A: Sure, you can restart a Rollout just like you can restart a Deployment. There are multiple ways to do so: using the kubectl plugin, directly from Argo Rollouts UI, or through the Argo CD UI.
Q: Does the Rollout object follow the provided strategy when it is first created?
A: As with Deployments, Rollouts do not follow the strategy parameters on the initial deploy. The controller tries to get the Rollout into a steady state as fast as possible by creating a fully scaled-up ReplicaSet from the provided .spec.template. Once the Rollout has a stable ReplicaSet to transition from, the controller starts using the provided strategy to transition the previous ReplicaSet to the desired ReplicaSet.
Rollbacks
Q: If I use both Argo Rollouts and Argo CD, won't I have an endless loop in the case of a Rollback?
A: No, there is no endless loop. As explained in the previous question, Argo Rollouts doesn't tamper with Git in any way. If you use both Argo projects together, the sequence of events for a Rollback is the following:
- Version N runs on the cluster as a Rollout (managed by Argo CD). The Git repository is updated with version N+1 in the Rollout/Deployment manifest.

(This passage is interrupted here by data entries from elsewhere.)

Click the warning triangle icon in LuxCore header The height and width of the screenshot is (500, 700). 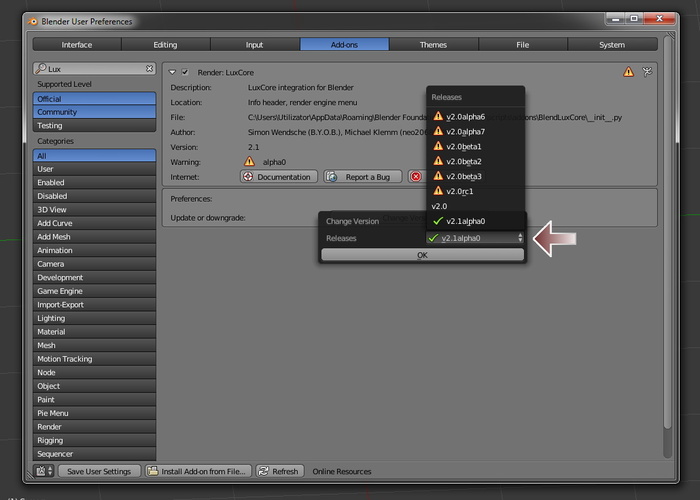click(x=628, y=72)
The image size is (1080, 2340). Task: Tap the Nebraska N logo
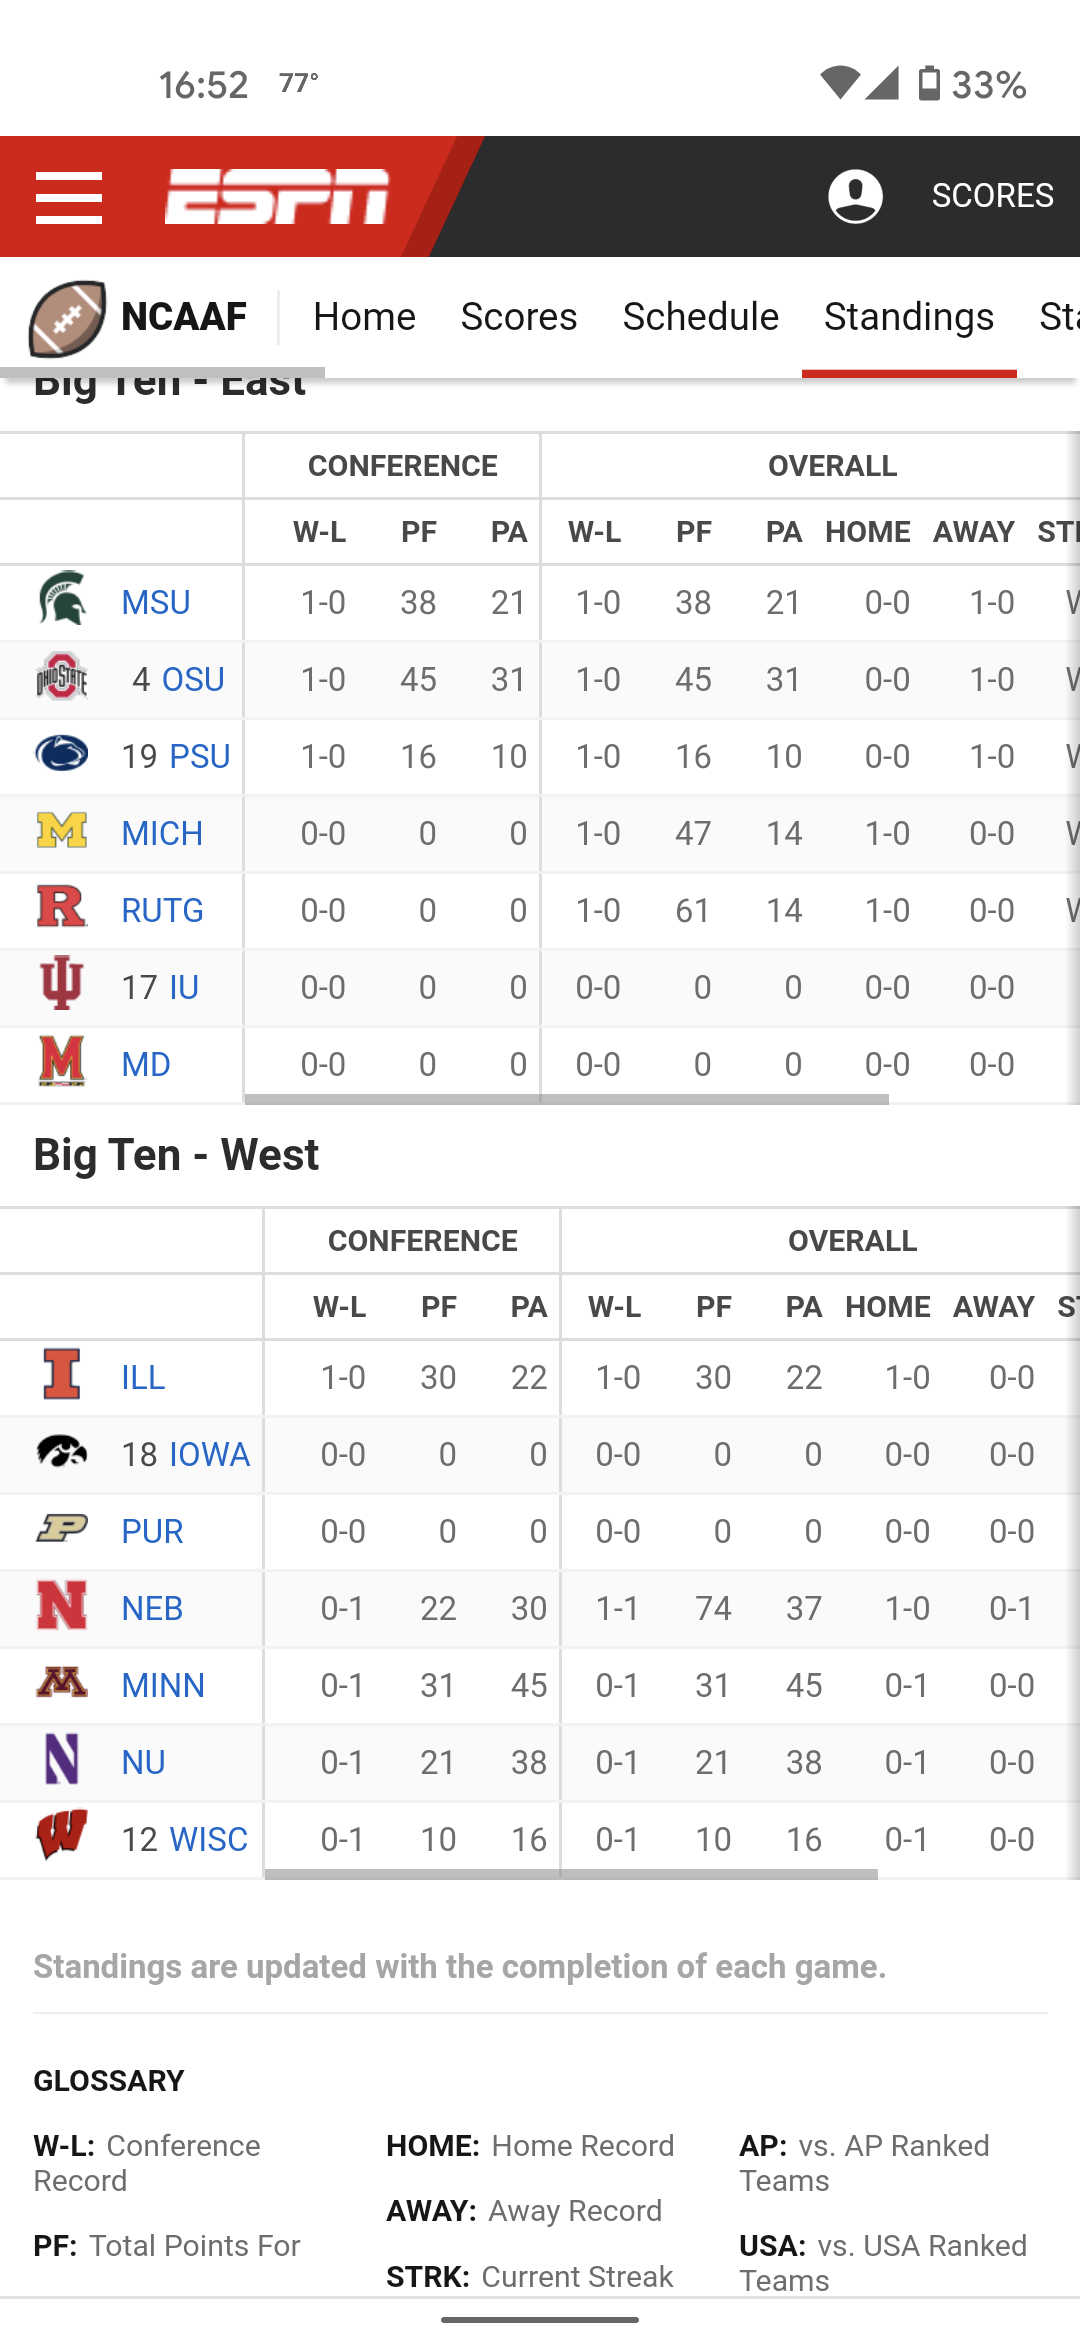[x=62, y=1606]
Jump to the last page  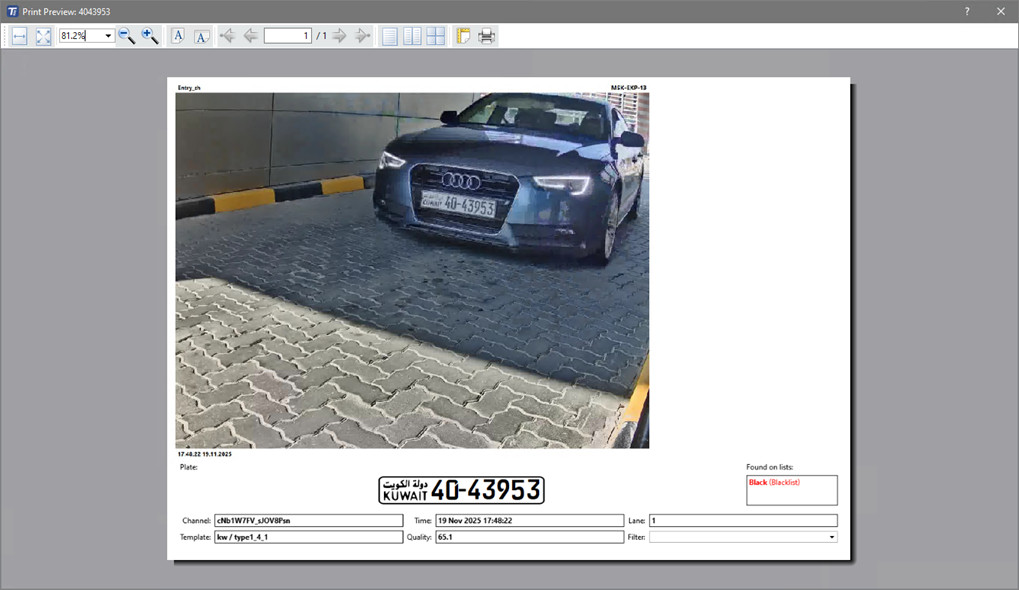click(362, 36)
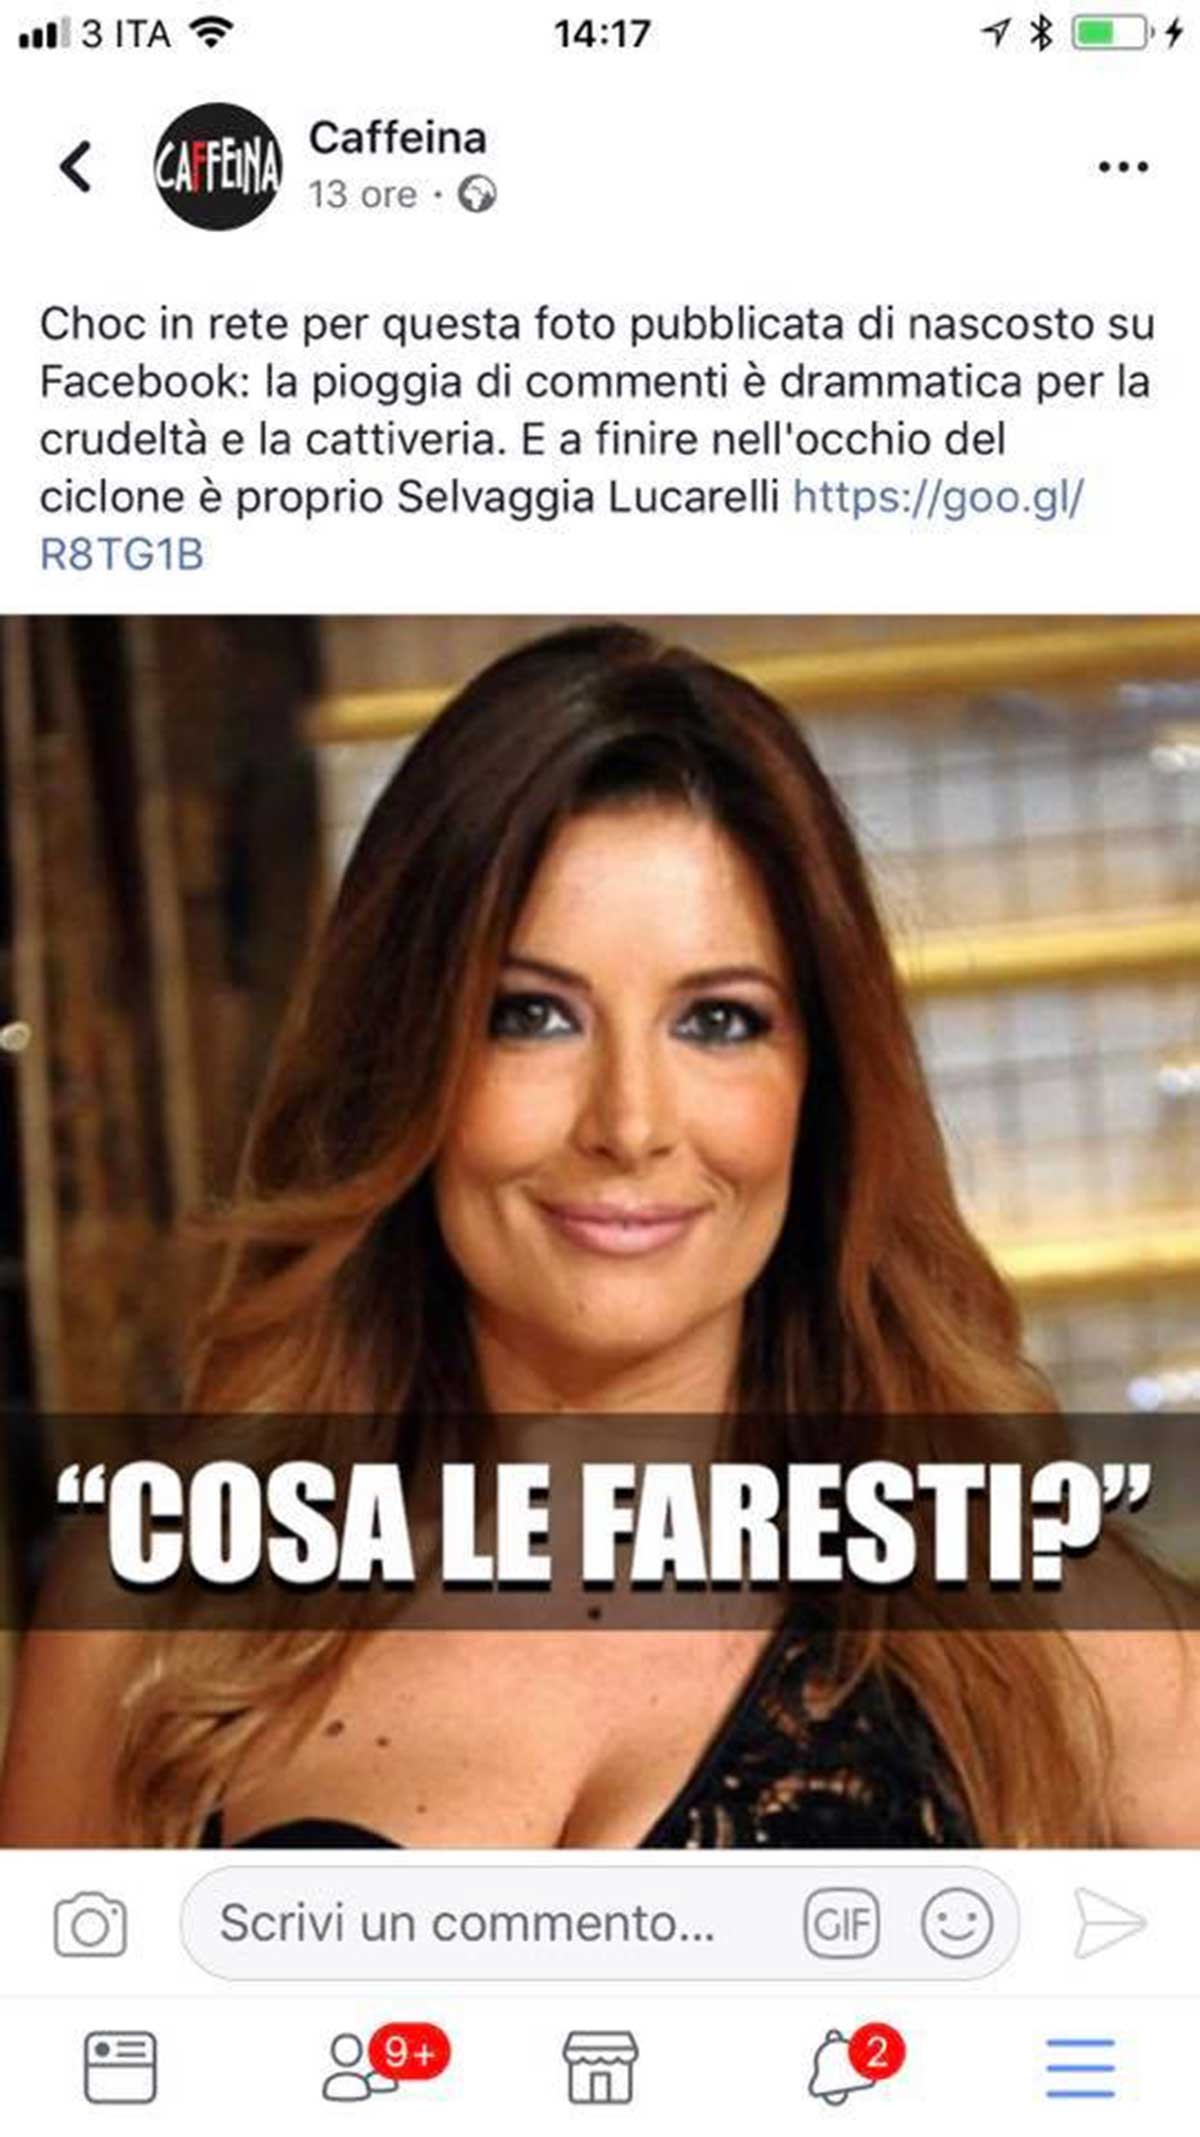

- Argo CD sees the changes in Git and updates the live state in the cluster with the new Rollout object.
- Argo Rollouts takes over as it watches for all changes in Rollout Objects. Argo Rollouts is completely oblivious to what is happening in Git. It only cares about what is happening with Rollout objects that are live in the cluster.
- Argo Rollouts tries to apply version N+1 with the selected strategy (e.g. blue-green).
- Version N+1 fails to deploy for some reason.
- Argo Rollouts scales back again (or switches traffic back) to version N in the cluster. No change in Git takes place from Argo Rollouts.
- The cluster is running version N and is completely healthy.
- The Rollout is marked as "Degraded" both in ArgoCD and Argo Rollouts.
- Argo CD syncs take no further action as the Rollout object in Git is exactly the same as in the cluster. They both mention version N+1.
Q: How can I run my own custom tests (e.g. smoke tests) to decide if a Rollback should take place or not?
A: Use a custom Job or Web Analysis.
Analysis
- What is the difference between failures and errors?
- Failures are when the failure condition evaluates to true or an AnalysisRun without a failure condition evaluates the success condition to false. Errors are when the controller has any kind of issue with taking a measurement (i.e. invalid Prometheus URL).
For more information, check out the Argo Rollouts FAQ.
Takeaways
ArgoRollouts offers enhancements to the usual Kubernetes deployment strategies, and the main highlights of adoption are:
- Ability to choose your strategy and select the one that best suits your needs
- No need to adjust to canary or blue-green, because Argo Rollouts allows you to create a custom strategy
- Special attention to migration from Deployment to Rollout with some caveats that must be taken into consideration.